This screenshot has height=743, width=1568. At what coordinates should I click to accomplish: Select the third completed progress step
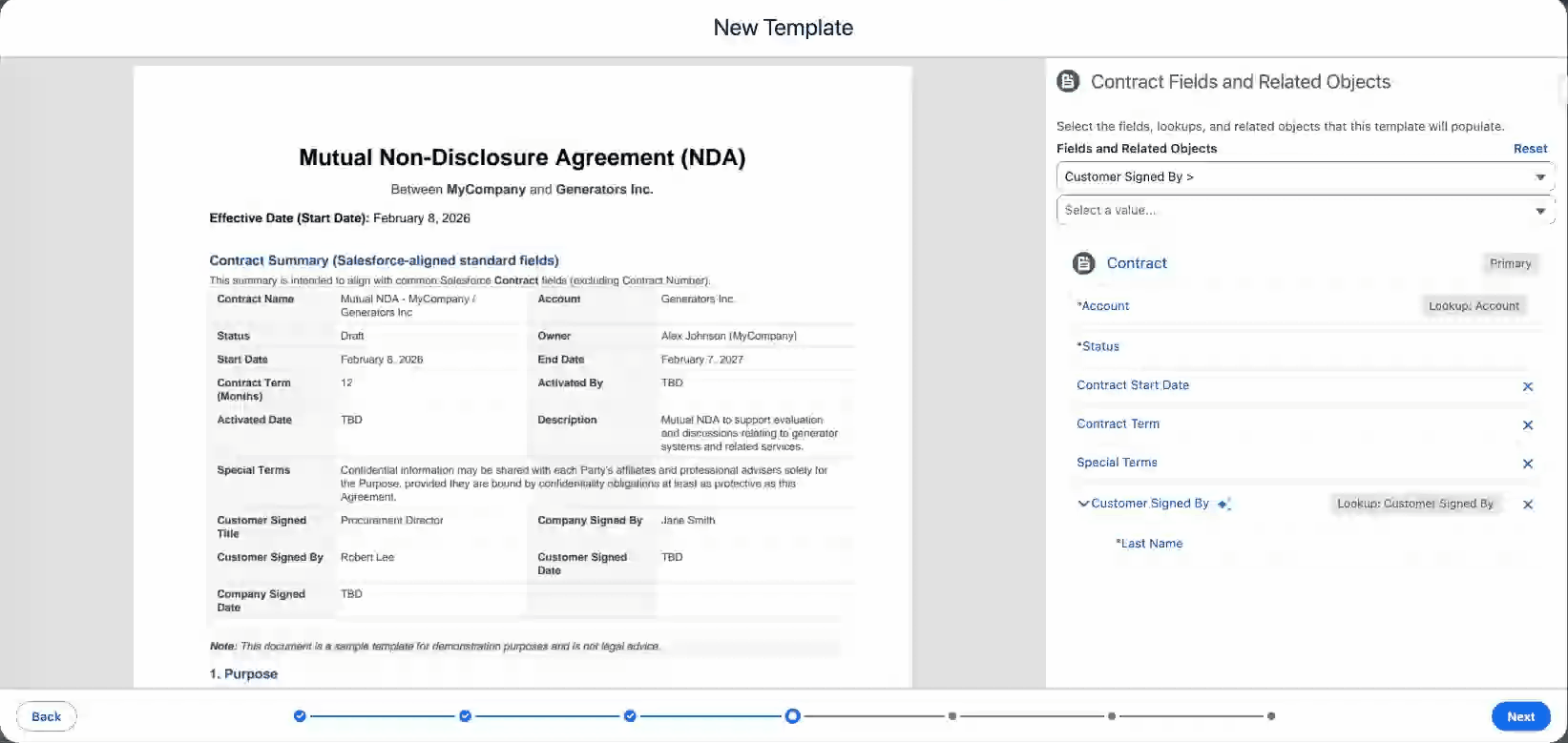[630, 715]
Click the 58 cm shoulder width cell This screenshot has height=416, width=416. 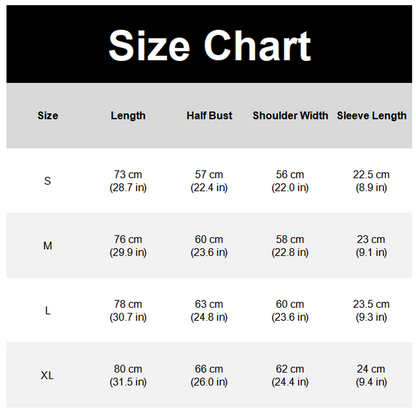point(290,246)

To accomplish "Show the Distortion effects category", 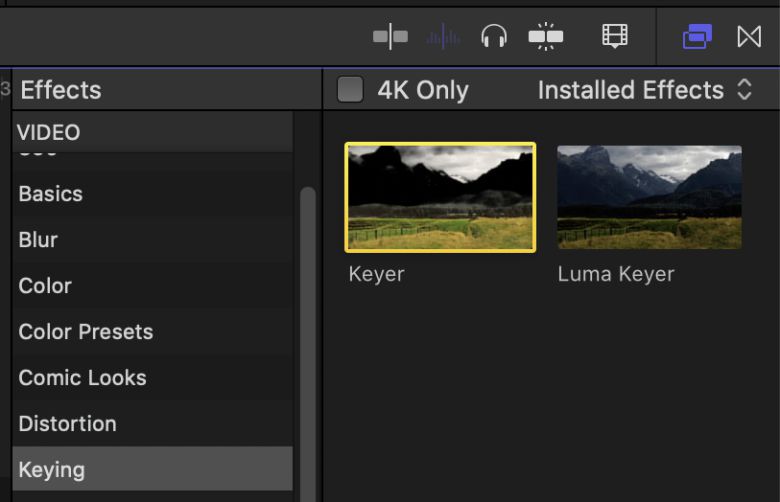I will tap(67, 424).
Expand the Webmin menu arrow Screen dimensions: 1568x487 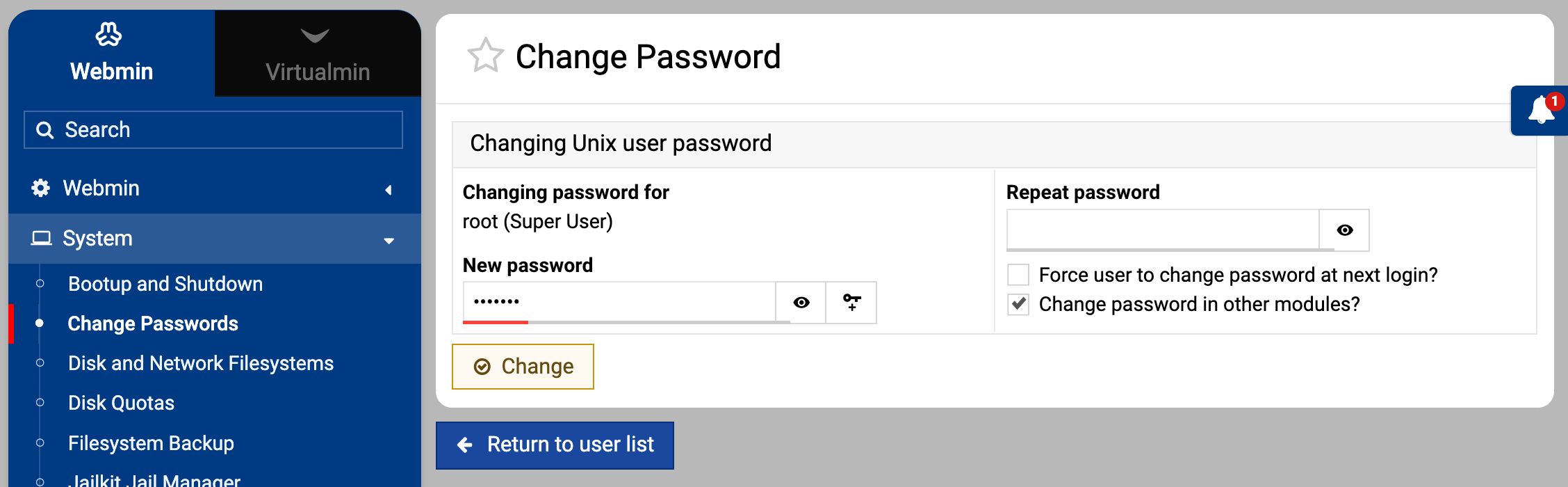389,189
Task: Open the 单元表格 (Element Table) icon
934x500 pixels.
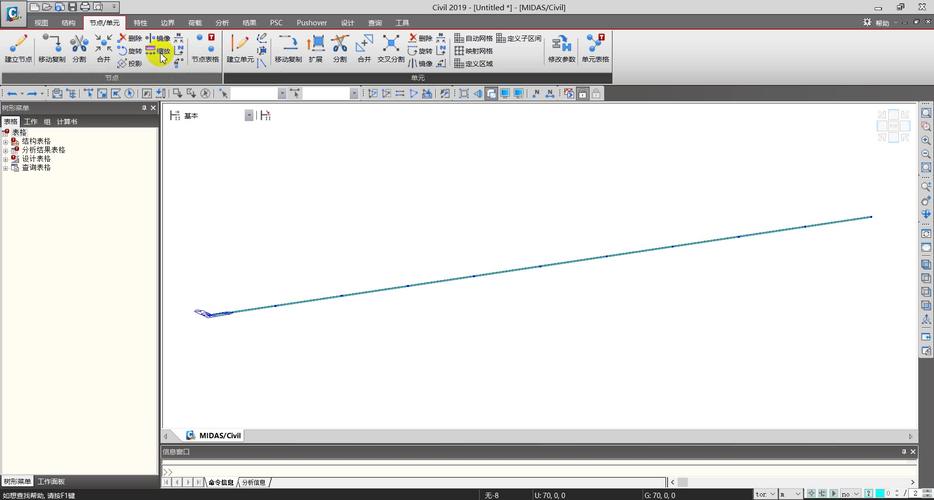Action: 596,48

_Task instructions:_ Retype exactly the lines from the one containing "Task: Open the 单元表格 (Element Table) icon" through the last line of the records above, both included, and leave out any pictures.

_Written answer:_
Task: Open the 单元表格 (Element Table) icon
934x500 pixels.
Action: 596,48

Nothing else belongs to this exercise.